[INPUT DATA Boundary: Start]

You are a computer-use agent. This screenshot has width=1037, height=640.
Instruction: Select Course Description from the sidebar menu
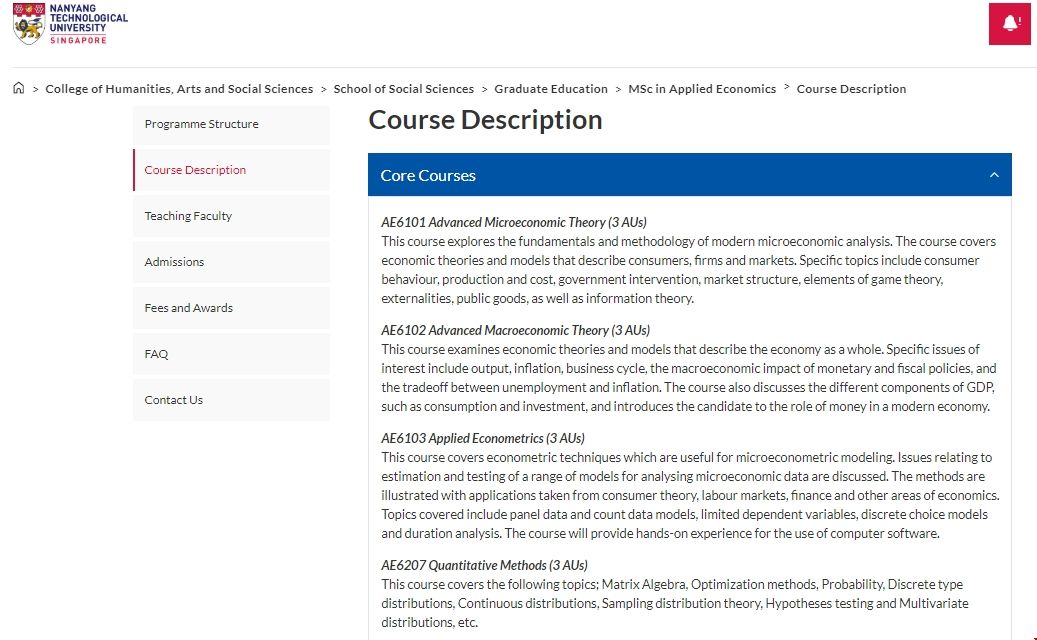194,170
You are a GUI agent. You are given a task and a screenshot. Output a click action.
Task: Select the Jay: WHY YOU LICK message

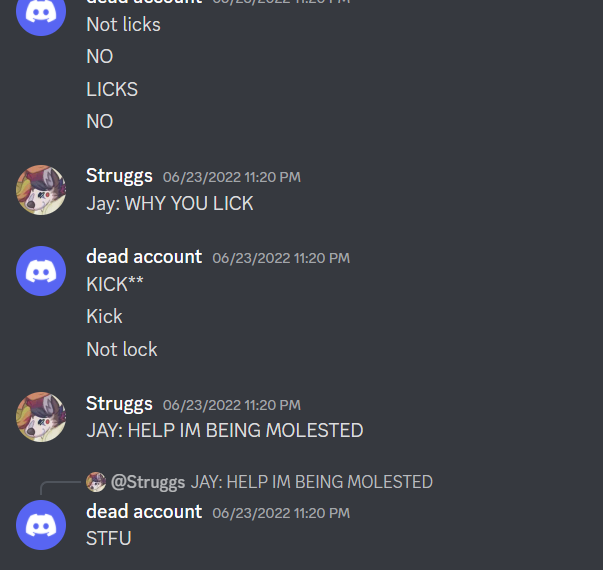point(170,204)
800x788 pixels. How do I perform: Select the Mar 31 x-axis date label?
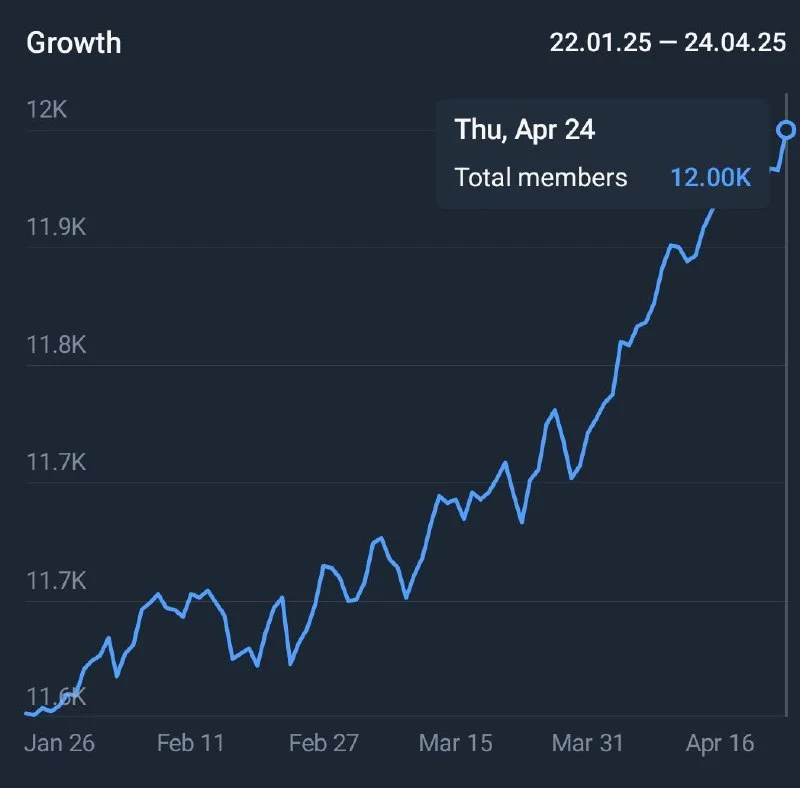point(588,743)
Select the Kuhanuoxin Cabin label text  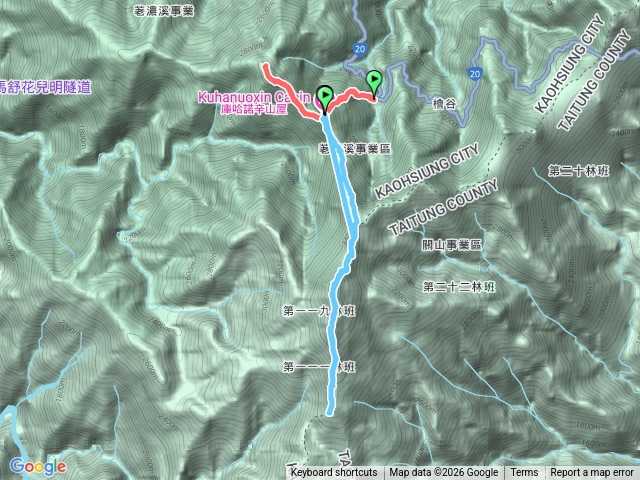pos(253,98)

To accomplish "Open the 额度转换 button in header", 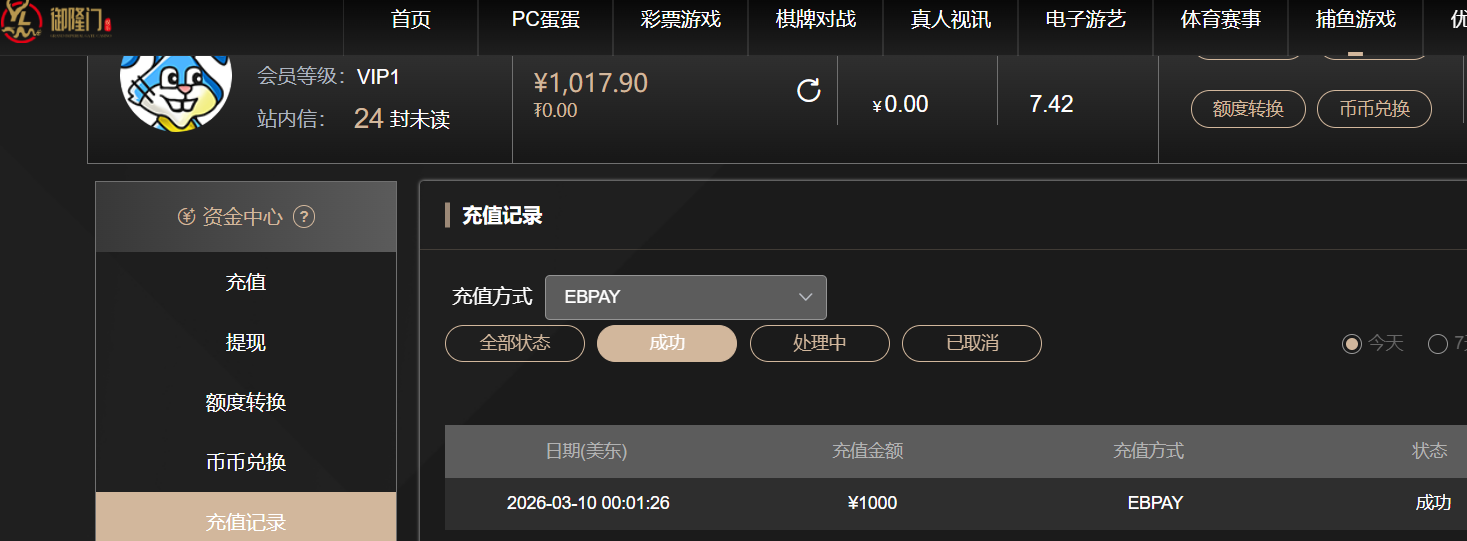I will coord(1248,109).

[INPUT DATA Boundary: End]

Of the lines in the data, report each one containing the string "screenshot".

**WRITTEN RESPONSE**
You are a computer-use agent. This screenshot has width=1037, height=640.
You are a GUI agent. You are given a task and a screenshot. Output a click action.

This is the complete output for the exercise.